Le premier, UIQ (the unmaking-of). Un livre de visions / A Book of Visions (bilingue français / anglais : il faut retourner le livre entre ses mains pour passer d’une version à l’autre), dû à Silvia Maglioni et Graeme Thomson, propose les transcriptions de séances collectives dont les participants sont invités à imaginer un film non réalisé, à partir des fragments d’un scénario de Félix Guattari, Un amour d’UIQ.

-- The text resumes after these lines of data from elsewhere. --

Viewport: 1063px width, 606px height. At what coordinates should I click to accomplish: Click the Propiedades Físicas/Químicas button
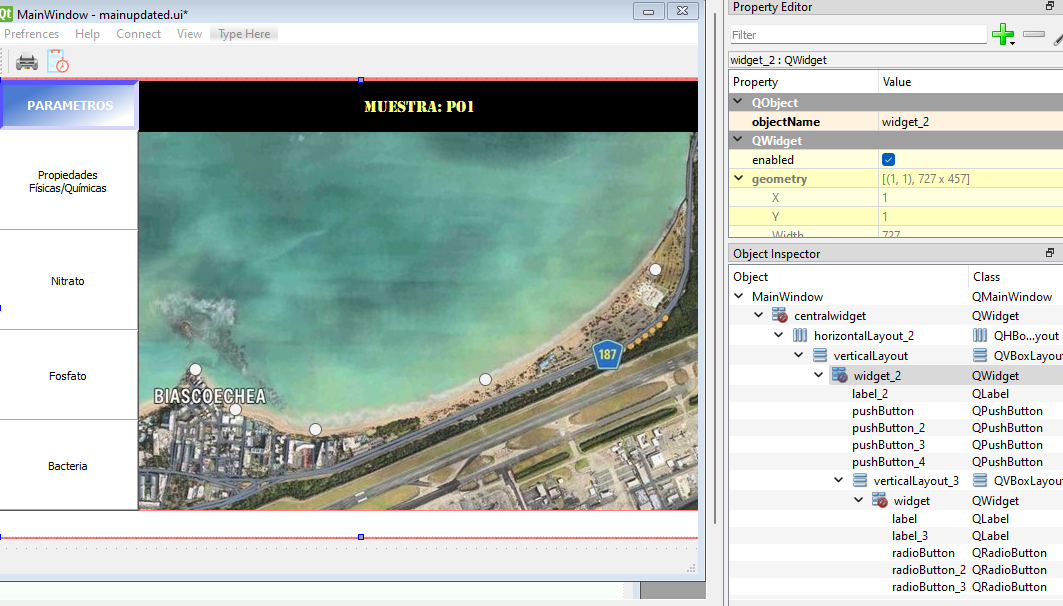pos(68,181)

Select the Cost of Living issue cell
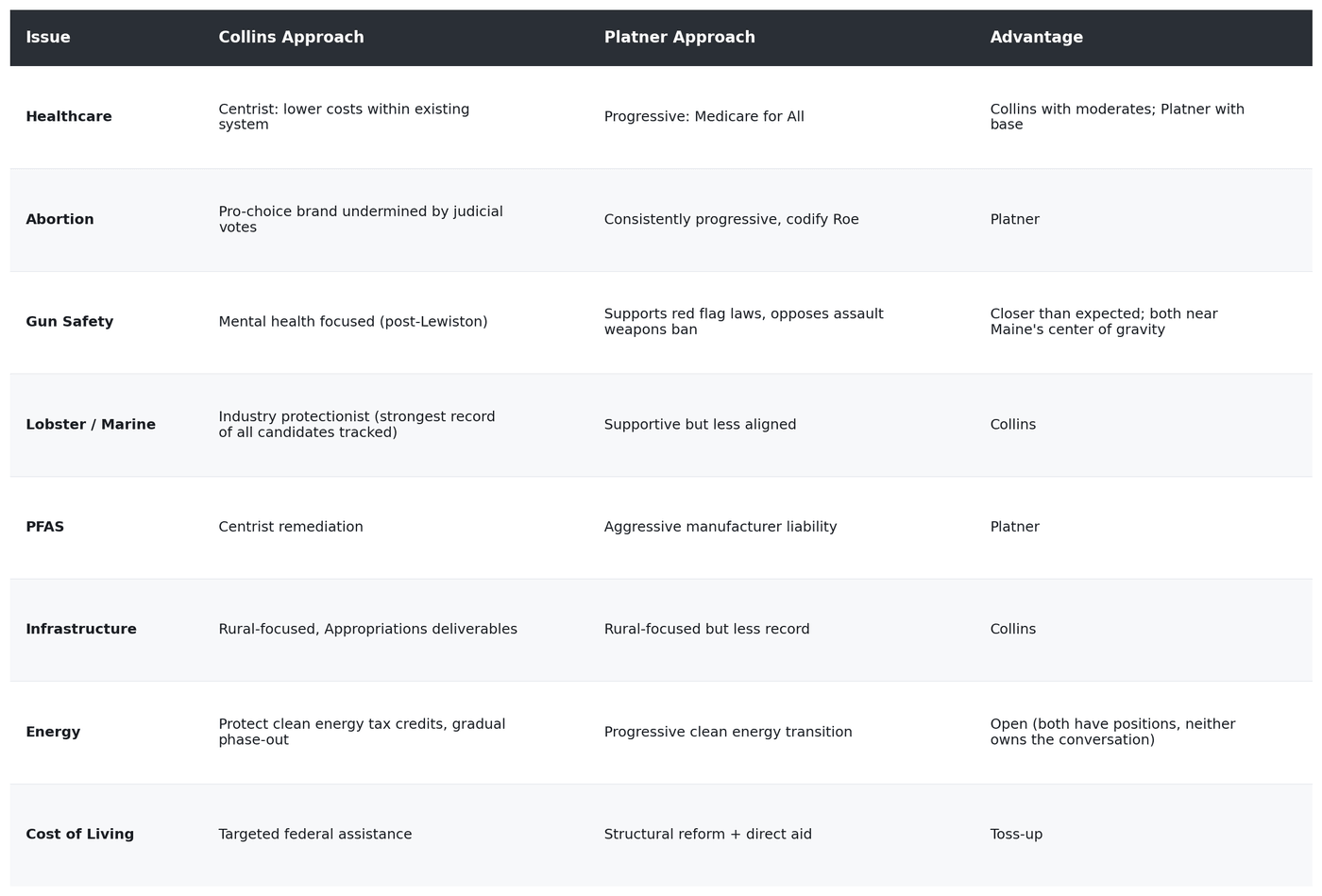(80, 835)
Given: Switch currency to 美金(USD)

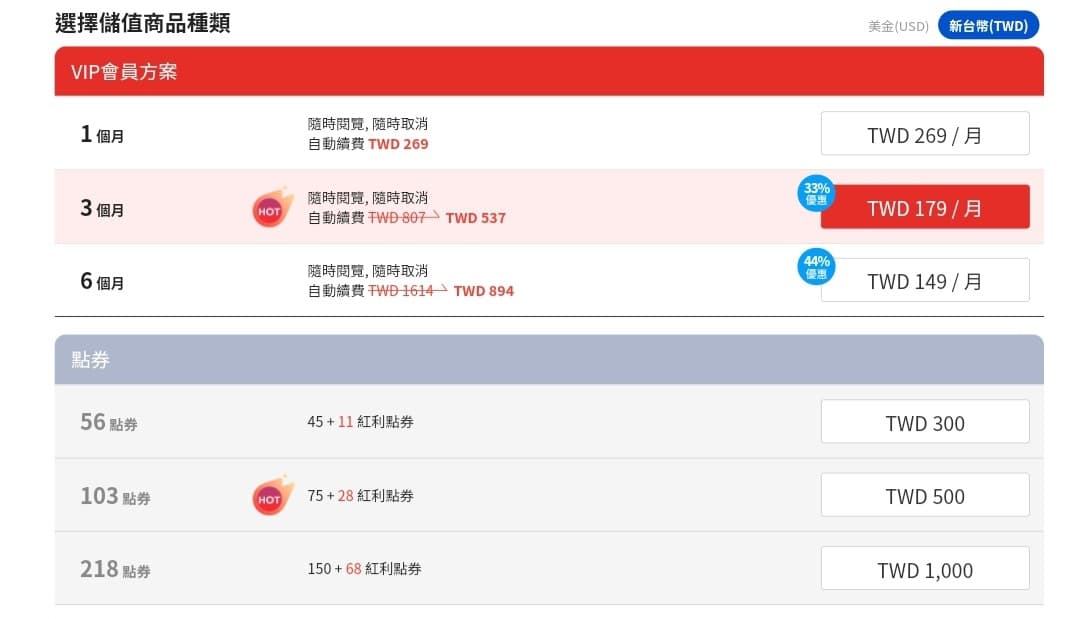Looking at the screenshot, I should [897, 26].
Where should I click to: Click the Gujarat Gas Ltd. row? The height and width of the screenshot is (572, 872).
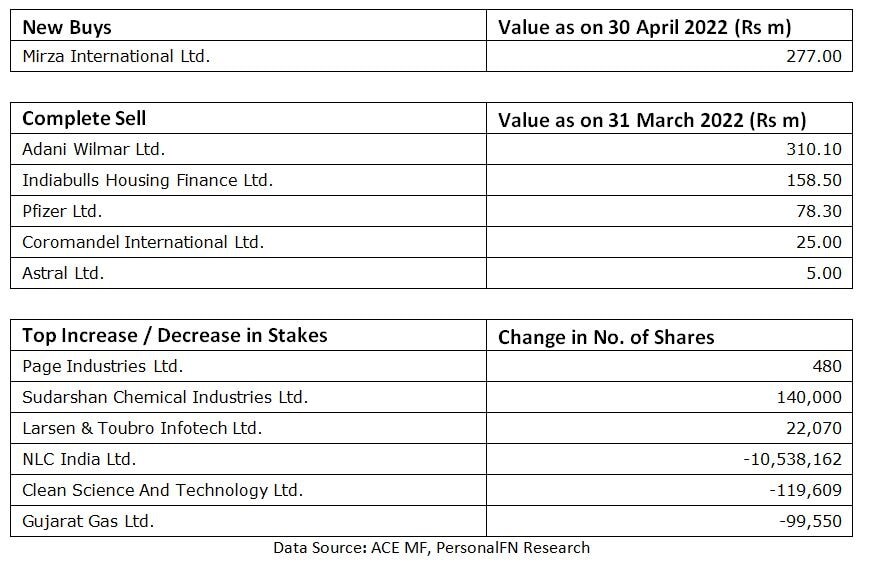[x=88, y=521]
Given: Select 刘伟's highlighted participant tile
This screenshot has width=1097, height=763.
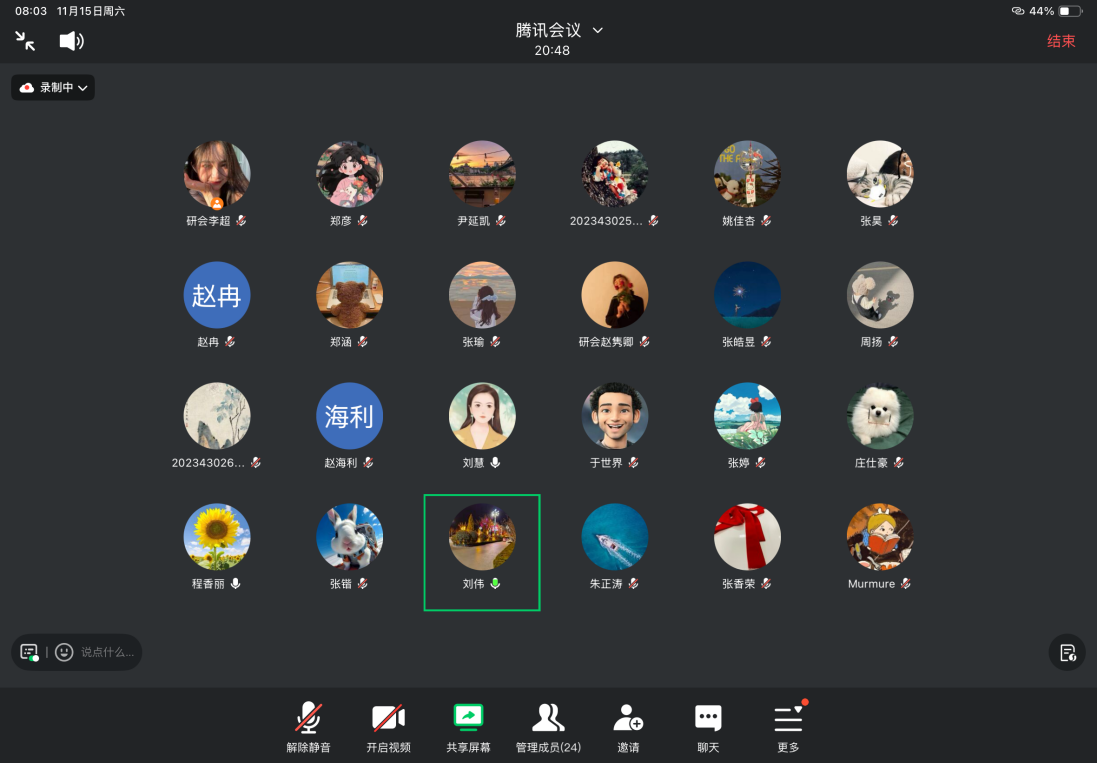Looking at the screenshot, I should [482, 551].
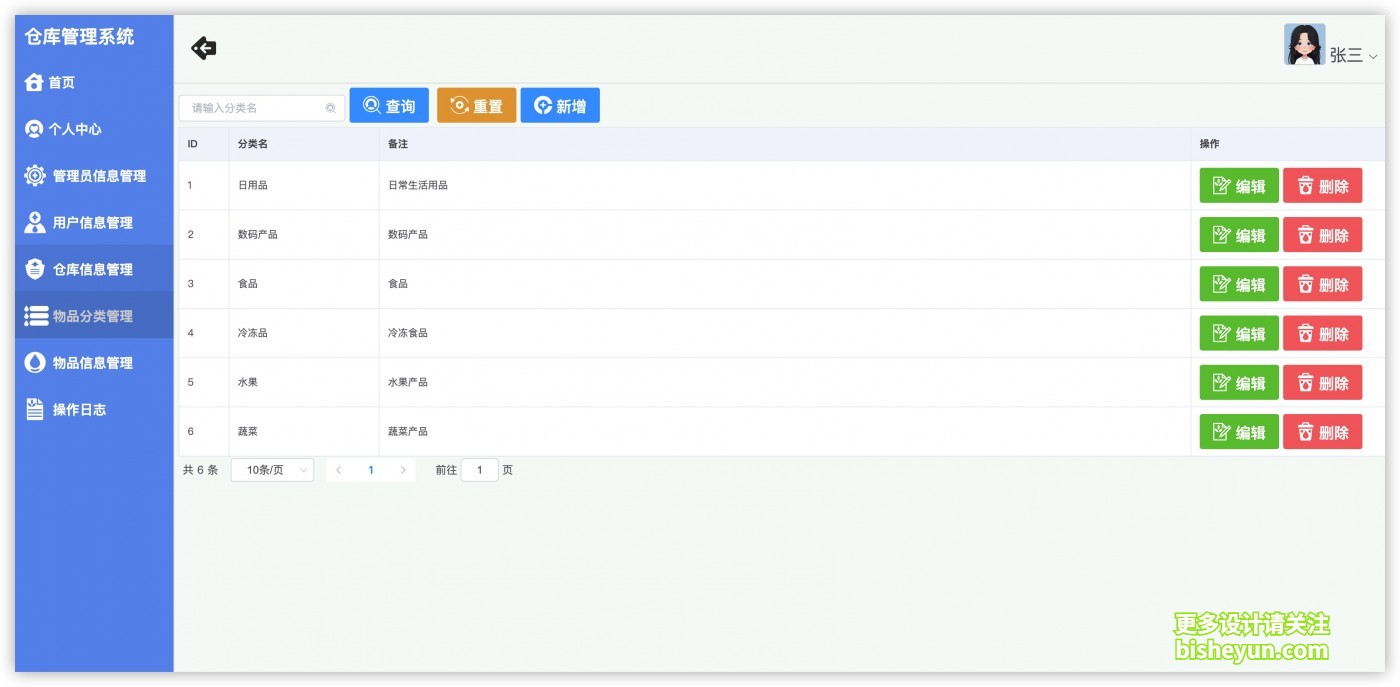Click the gear icon for 管理员信息管理

[x=35, y=175]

Le second, de Franck Leibovici et Julien Seroussi, dans l’esprit de la poésie objectiviste, retranscrit les minutes du procès de la Cour pénale internationale relatif au massacre perpétré en 2003 à Bogoro (République démocratique du Congo), procès où comparaissent comme accusés Germain Katanga et Mathieu Ngudjolo. La sélection et l’articulation des propos opérées dans bogoro – conservons la minuscule initiale du titre pour respecter les choix graphiques de l’auteur – restituent dans leur complexité les débats juridiques, mais aussi les problèmes techniques rencontrés lors des témoignages, les obstacles sur lesquels butent la traduction et la transcription, les ambiguïtés sémantiques…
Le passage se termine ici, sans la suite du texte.